Sure, the electronic cat-and-mouse trading game that Lewis called a “rigged” system and others called “market making” may not have changed much. On the bright side, however, there have been no major technological meltdowns like the one that almost bankrupted Knight Capital Group Inc. or fouled Facebook Inc.’s initial public offering in 2012, or caused an almost 1,000-point plunge in the Dow Jones Industrial Average in 2010.
Now today, that nascent confidence is being undermined in a big way after 67.78 trillion yen ($617 billion) of mistaken over-the-counter stock orders flooded Japan’s equity market. Don’t for a minute believe that the U.S. market structure is fine-tuned enough to avoid a similar situation, according to Larry Tabb, founder of research firm Tabb Group LLC.
“That could absolutely happen here,” Tabb said in an e-mail. “While we do have circuit breakers and pre-trade checks for items executed on exchange, I do not believe that there are any such checks on block trades negotiated bi-laterally and are just displayed to the market.”
The Japan trading error is creating so much buzz that even the Drudge Report is tweeting about it. It’s easy to see why, given the numbers: $617 billion is bigger than Sweden’s economy, after all, and orders for more than half of Toyota Motor Corp.’s shares were caught up in the mistake.
The trade orders were canceled before being executed, but to many traders that may offer about as much solace as the fact that the guy who jumped the fence at the White House was tackled before he got to President Obama’s bedroom.

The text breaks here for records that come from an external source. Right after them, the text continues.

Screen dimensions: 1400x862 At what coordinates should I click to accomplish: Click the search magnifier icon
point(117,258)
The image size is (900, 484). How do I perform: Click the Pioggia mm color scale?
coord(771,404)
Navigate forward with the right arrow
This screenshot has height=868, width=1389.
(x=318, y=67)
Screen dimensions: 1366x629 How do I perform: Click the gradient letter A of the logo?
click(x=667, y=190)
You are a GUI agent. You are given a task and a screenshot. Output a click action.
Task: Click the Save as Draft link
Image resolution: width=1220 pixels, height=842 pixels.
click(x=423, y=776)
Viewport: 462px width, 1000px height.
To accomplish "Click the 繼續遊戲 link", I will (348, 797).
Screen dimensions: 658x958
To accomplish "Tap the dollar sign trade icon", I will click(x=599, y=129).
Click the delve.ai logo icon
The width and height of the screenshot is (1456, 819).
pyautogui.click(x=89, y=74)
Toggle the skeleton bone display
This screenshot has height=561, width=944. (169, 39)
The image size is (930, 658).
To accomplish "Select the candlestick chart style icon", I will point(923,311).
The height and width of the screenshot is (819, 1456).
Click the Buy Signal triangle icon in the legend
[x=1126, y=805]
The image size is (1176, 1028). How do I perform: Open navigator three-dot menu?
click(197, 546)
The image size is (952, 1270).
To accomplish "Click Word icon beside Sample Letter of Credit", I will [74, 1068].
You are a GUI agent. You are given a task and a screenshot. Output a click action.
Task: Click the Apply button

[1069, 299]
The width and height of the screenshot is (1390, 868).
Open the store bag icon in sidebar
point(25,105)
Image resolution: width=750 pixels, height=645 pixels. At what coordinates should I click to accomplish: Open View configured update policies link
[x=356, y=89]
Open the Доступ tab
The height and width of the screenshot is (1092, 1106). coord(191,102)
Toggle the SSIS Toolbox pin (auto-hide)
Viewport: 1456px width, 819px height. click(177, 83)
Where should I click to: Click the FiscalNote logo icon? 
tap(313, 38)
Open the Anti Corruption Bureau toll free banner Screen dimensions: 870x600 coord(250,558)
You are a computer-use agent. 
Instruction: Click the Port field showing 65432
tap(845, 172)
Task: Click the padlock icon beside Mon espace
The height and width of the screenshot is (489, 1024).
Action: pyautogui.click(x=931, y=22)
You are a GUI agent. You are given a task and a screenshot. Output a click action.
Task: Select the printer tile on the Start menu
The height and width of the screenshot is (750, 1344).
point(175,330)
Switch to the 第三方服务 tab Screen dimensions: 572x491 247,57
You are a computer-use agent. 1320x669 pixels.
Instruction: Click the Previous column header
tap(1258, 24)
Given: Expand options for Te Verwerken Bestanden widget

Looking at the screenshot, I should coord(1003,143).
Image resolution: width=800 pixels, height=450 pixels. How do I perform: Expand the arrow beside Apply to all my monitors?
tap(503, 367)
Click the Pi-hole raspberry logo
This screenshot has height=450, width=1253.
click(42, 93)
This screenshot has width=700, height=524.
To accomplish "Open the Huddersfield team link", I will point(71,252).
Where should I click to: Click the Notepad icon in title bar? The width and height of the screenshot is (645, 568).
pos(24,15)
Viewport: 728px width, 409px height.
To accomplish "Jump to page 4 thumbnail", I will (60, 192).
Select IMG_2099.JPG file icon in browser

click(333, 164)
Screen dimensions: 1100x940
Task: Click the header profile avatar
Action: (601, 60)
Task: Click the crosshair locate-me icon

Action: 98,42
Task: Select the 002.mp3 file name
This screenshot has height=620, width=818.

The term “fat finger” being used to describe the error has become a sort of catch-all description for some type of human error: errant keystrokes by a trader or programmer. And while in the U.S. we haven’t seen any fingers fat enough to cause headlines like these, neither has the fragmented U.S. marketplace been completely free of problems this year.
Just a month ago, a technical error at CME Group Inc. prompted a four-hour trading halt at the world’s largest futures market, preventing buying and selling of contracts tied to major stock indexes, Treasuries, oil and gold. In May, a trading error at Barclays Plc caused split-second swings in dozens of U.S. stocks including AOL Inc. and Caterpillar Inc., people familiar with the matter told Bloomberg News at the time.
No human system is perfect and every day computer systems that interact with the markets are being upgraded and modified, said James Angel, a Georgetown University finance professor who studies market-structure issues.
“As Darth Vader said in one of the Star Wars movies, ‘Don’t put all your faith in technology,’” Angel said in an e-mail.